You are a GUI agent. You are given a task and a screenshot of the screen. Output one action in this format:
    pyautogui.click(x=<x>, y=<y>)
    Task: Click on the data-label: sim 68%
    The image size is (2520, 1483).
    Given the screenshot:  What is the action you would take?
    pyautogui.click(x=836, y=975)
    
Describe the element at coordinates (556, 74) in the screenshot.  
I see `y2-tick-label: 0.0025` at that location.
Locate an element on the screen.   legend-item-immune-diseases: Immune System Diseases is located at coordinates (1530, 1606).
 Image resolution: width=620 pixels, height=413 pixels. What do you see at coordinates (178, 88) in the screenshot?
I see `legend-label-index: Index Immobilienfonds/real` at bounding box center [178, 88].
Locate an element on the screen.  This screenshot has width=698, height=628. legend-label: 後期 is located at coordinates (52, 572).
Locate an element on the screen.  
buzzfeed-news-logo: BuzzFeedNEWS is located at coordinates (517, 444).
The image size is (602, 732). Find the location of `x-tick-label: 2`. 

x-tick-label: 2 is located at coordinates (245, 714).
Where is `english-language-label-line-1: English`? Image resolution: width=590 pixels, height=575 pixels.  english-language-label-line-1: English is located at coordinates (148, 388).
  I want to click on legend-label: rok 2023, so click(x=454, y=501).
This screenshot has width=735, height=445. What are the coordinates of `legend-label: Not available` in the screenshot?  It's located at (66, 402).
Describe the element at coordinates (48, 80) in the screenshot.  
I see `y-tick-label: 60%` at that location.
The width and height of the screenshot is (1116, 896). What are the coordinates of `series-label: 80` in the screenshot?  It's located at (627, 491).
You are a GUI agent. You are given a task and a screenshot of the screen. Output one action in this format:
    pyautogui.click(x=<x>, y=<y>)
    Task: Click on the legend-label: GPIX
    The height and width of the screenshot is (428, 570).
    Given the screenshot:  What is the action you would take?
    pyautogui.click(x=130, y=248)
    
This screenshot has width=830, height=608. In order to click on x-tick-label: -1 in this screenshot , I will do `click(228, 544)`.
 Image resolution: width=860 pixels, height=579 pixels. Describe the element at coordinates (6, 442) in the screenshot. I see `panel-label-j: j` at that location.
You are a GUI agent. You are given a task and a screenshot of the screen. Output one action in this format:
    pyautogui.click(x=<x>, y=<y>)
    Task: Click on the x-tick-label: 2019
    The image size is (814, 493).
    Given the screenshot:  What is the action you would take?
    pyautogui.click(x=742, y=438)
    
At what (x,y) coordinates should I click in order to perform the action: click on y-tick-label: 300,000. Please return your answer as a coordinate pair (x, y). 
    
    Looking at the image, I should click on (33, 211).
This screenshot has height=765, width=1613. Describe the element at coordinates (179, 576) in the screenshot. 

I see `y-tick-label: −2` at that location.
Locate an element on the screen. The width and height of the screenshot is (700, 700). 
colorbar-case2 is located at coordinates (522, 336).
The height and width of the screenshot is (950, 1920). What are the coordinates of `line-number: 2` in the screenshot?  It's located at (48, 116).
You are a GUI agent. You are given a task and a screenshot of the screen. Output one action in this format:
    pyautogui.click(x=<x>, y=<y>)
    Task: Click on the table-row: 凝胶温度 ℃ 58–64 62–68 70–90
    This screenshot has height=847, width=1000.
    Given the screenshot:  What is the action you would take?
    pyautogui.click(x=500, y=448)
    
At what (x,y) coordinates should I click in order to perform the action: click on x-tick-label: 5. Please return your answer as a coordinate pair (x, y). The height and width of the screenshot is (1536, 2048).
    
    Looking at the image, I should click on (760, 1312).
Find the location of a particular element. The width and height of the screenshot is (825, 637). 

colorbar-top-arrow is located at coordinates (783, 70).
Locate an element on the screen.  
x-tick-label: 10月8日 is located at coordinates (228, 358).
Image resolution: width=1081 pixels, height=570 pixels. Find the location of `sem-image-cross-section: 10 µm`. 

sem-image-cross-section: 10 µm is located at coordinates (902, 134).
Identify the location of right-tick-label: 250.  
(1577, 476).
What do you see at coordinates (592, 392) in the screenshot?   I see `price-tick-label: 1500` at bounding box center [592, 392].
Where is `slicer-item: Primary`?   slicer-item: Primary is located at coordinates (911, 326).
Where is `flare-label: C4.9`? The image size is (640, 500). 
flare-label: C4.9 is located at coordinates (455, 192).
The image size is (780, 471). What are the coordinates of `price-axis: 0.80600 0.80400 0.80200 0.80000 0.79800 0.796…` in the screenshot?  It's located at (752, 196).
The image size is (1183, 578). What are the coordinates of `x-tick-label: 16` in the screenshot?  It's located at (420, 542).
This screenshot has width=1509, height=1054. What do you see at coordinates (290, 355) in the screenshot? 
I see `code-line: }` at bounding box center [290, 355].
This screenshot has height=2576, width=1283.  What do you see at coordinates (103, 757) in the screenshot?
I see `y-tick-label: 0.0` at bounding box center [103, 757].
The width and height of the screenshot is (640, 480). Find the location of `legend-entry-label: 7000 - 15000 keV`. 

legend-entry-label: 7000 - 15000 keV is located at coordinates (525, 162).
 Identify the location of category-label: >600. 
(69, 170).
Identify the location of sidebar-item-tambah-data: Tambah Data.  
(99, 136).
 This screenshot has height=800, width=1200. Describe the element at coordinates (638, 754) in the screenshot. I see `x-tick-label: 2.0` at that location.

▶ [Aufgabenstellung]: Schreiben Sie alles vom Beginn des Materials bis hinunter zur Zeile mit „pyautogui.click(x=130, y=248)“ zeichengetreu ab, diese Zeile eingeschlossen.

▶ [Lösung]:
You are a GUI agent. You are given a task and a screenshot of the screen. Output one action in this format:
    pyautogui.click(x=<x>, y=<y>)
    Task: Click on the data-label: sim 68%
    The image size is (2520, 1483).
    Given the screenshot:  What is the action you would take?
    pyautogui.click(x=836, y=975)
    
Describe the element at coordinates (556, 74) in the screenshot.  
I see `y2-tick-label: 0.0025` at that location.
Locate an element on the screen.   legend-item-immune-diseases: Immune System Diseases is located at coordinates (1530, 1606).
 Image resolution: width=620 pixels, height=413 pixels. What do you see at coordinates (178, 88) in the screenshot?
I see `legend-label-index: Index Immobilienfonds/real` at bounding box center [178, 88].
Locate an element on the screen.  This screenshot has width=698, height=628. legend-label: 後期 is located at coordinates (52, 572).
Locate an element on the screen.  
buzzfeed-news-logo: BuzzFeedNEWS is located at coordinates (517, 444).
The image size is (602, 732). Find the location of `x-tick-label: 2`. 

x-tick-label: 2 is located at coordinates (245, 714).
Where is `english-language-label-line-1: English`? Image resolution: width=590 pixels, height=575 pixels.  english-language-label-line-1: English is located at coordinates (148, 388).
  I want to click on legend-label: rok 2023, so click(x=454, y=501).
This screenshot has width=735, height=445. What are the coordinates of `legend-label: Not available` in the screenshot?  It's located at (66, 402).
Describe the element at coordinates (48, 80) in the screenshot.  
I see `y-tick-label: 60%` at that location.
The width and height of the screenshot is (1116, 896). What are the coordinates of `series-label: 80` in the screenshot?  It's located at (627, 491).
You are a GUI agent. You are given a task and a screenshot of the screen. Output one action in this format:
    pyautogui.click(x=<x>, y=<y>)
    Task: Click on the legend-label: GPIX
    The height and width of the screenshot is (428, 570).
    Given the screenshot:  What is the action you would take?
    pyautogui.click(x=130, y=248)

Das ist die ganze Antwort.